MOZABITES
Les activités économiques
Les Mozabites exercent traditionnellement au Sahara des activités agricoles et commerciales ; dans le Tell, ils sont exclusivement commerçants.
L'entretien et l'arrosage des 270 000 palmiers-dattiers et des jardins des oasis exigent un labeur constant et pénible. L'agriculture ne fournit qu'une très faible partie des ressources et les Mozabites achètent la plupart de leurs denrées vivrières, y compris la viande. L'élevage, en effet, est presque inexistant ; de ce fait, l'artisanat de la laine et la confection de tapis par les femmes jouaient un rôle secondaire.

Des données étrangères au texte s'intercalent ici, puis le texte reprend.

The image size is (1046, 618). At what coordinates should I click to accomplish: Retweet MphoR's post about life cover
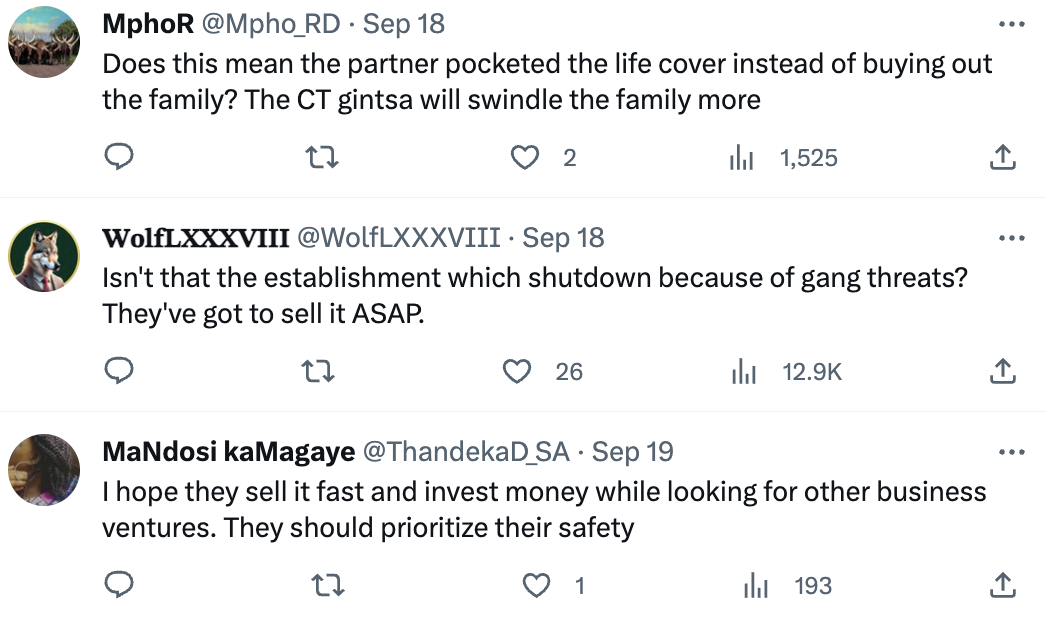click(x=322, y=158)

Les ressources essentielles proviennent depuis longtemps de l'émigration temporaire et des profits du commerce dans le Tell. Les jeunes hommes allaient s'employer en périodes régulières dans les boutiques ou les entreprises familiales installées au Maroc, en Tunisie et surtout en Algérie, où certaines tâches spécialisées (entreprises de balayage, de transports de matériaux), certains commerces (bouchers, fruitiers) leur étaient réservés.
Dès le xviiie siècle, à Alger, les Mozabites détenaient le monopole des bains publiques, des boucheries et des moulins. Ils s'occupaient aussi du trafic des caravanes et de la vente des esclaves noirs. Pendant la période française, ils monopolisèrent 90 p. 100 de l'épicerie de détail et contrôlèrent une part notable du commerce des tissus et de la quincaillerie. Vers 1960, on comptait à Alger 1 489 entreprises mozabites, dont 729 épiceries. Quelque 6 000 Mozabites vivaient hors du Mzab et 70 p. 100 des revenus du pays provenaient alors de ce commerce du Tell et des loyers d'immeubles urbains qu'ils y avaient acquis.

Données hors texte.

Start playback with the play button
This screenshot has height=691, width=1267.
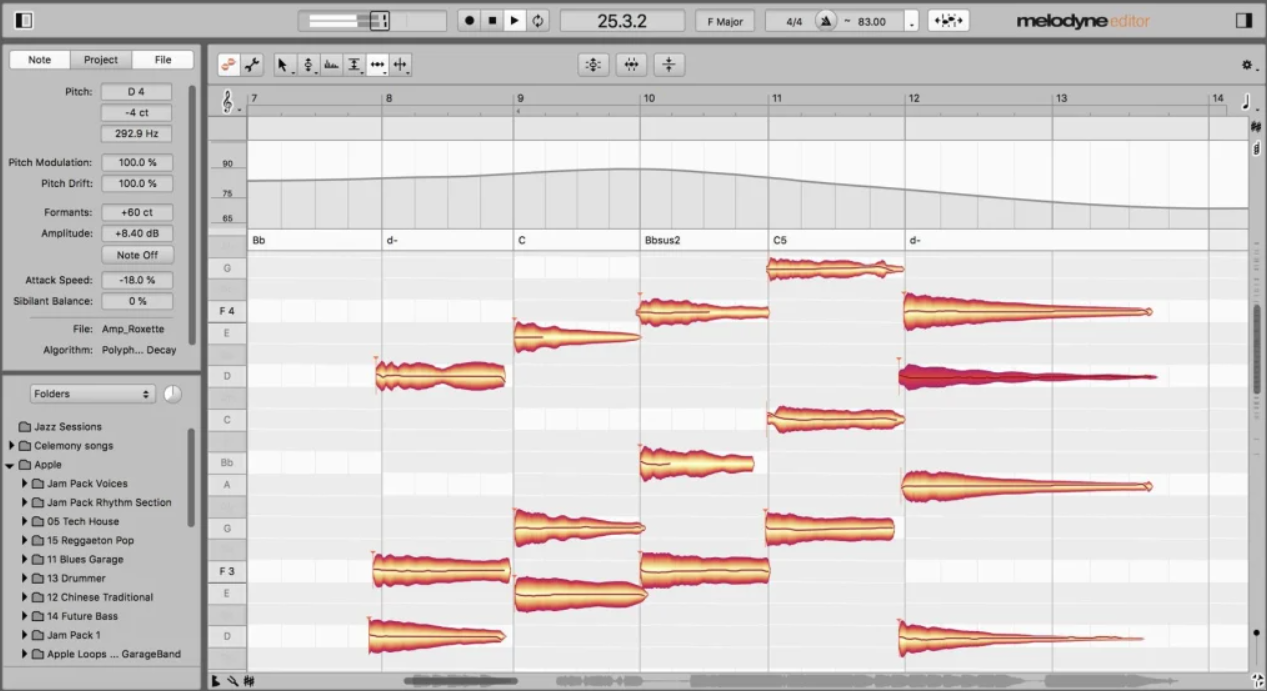(515, 21)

Les Mozabites, commerçants à la probité proverbiale, furent les premiers parmi les musulmans du Maghreb à assimiler les techniques commerciales modernes. Forts de leur solidarité confessionnelle et de leur assistance mutuelle, ils constituèrent des ententes commerciales efficaces et accumulèrent d'importants capitaux. Longtemps, leurs profits furent engloutis dans leur oasis, à maintenir une agriculture sans avenir. « Le Mozabite, disait-on vers 1900, est un âpre commerçant du Tell qui possède au Sahara une maison de campagne ruineuse. » Puis les capitaux furent réinvestis sur place, dans les villes du Nord : développement de nouvelles affaires, achat d'immeubles et capitalisme bancaire. Tout s'est passé comme si, une fois de plus, selon la remarque des sociologues protestants, le puritanisme avait engendré le capitalisme.

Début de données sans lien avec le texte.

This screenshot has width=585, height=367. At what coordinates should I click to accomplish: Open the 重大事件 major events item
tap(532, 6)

L'industrialisation actuelle du Sahara, l'animation commerciale due à la prospection pétrolière, à la construction de gazoducs et d'oléoducs ont déjà eu leur répercussion sur les conditions de vie des populations et la transformation des mentalités. Pour la première fois, ce conservatoire archaïsant qu'était le Mzab se trouve confronté à la civilisation contemporaine : il est trop tôt pour dire s'il s'en trouvera condamné.
Les Mozabites, pour exercer leurs activités, durent toujours en passer par les volontés des maîtres du pays : avant 1863, ils payaient des droits de protection aux nomades et, dans les villes du Tell, des redevances aux Turcs ; ils versèrent ensuite aux Français un tribut annuel.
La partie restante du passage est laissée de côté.